Pure paddywhackeray, as it were, and indeed St Patrick's Day is still celebrated there with some fervour in normal times.

Montserrat, known to many as the Emerald Isle of the Caribbean, is the only country outside of Ireland to celebrate St. Patrick’s Day as a national holiday.

Festival highlights include outdoor soca and reggae concerts, street parades, pub crawls and food fairs have in the past marked out the day. The tourist board says these will return “when the conditions are right”.

Montserrat, known to many as the Emerald Isle of the Caribbean, is the only country outside of Ireland to celebrate St Patrick’s Day as a national holiday

More staid tributes to the Apostle of Ireland will be paid in St Patrick’s Cathedral, Pune (formerly Poona) in India. The Diocese of Poona was created in 1886, with Jesuit missionary Bernard Beider Linden appointed the first bishop. Thus, St. Patrick's Church became St. Patrick's Cathedral in 1887.

During the pandemic the cathedral closed for six months. It reopened last year with services resuming in August. A St Patrick’s Day mass will be held this year, with full Covid precautions in operation. But there will be no parade through the streets of Pune to mark the day

Illuminating the subject

Saint Patrick’s Day is celebrated in more countries than any other national festival and a limited number of activities will take place globally.

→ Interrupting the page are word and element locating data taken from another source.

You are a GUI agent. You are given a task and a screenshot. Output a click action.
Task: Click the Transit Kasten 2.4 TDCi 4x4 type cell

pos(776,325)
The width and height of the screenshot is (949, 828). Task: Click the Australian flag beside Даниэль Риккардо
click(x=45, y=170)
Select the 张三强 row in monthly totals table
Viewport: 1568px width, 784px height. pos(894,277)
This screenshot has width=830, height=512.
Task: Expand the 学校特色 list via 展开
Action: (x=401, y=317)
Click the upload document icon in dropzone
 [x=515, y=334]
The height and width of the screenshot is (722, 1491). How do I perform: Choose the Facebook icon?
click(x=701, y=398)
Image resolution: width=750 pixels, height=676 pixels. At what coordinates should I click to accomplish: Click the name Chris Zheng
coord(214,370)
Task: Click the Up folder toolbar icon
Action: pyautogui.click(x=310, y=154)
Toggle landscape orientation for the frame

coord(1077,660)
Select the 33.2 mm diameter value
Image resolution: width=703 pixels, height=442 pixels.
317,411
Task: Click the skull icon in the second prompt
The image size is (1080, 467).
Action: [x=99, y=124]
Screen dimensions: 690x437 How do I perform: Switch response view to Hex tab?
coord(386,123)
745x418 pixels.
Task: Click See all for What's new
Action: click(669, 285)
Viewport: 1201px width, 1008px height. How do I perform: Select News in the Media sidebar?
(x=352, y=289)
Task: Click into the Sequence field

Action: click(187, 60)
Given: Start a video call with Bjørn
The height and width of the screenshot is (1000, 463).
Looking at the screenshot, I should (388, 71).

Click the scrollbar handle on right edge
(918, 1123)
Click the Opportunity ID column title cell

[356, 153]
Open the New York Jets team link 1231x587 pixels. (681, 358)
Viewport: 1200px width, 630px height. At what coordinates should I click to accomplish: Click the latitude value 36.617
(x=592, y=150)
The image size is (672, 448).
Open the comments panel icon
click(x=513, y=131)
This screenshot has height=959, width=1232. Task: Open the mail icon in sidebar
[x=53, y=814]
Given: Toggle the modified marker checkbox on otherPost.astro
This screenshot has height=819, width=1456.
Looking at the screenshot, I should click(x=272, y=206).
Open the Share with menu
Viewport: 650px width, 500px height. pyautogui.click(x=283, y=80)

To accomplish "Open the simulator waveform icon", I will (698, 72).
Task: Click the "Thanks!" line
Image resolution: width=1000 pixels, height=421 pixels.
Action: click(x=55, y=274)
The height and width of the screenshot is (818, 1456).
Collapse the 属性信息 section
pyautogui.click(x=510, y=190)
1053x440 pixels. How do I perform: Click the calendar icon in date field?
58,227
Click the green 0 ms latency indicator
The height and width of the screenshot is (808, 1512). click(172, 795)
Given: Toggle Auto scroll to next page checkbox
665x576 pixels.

Significant landmark buildings will be bathed in green light, adding poignancy to the day and the extraordinary, unprecedented circumstances that surround it.

From Rome’s Colosseum to the Eiffel Tower in Paris, and from the London Eye to the Empire State Building in New York, Irish people — and many others who enjoy this most Irish of days — will raise a glass or two to this recognition of the primary patron saint of Ireland.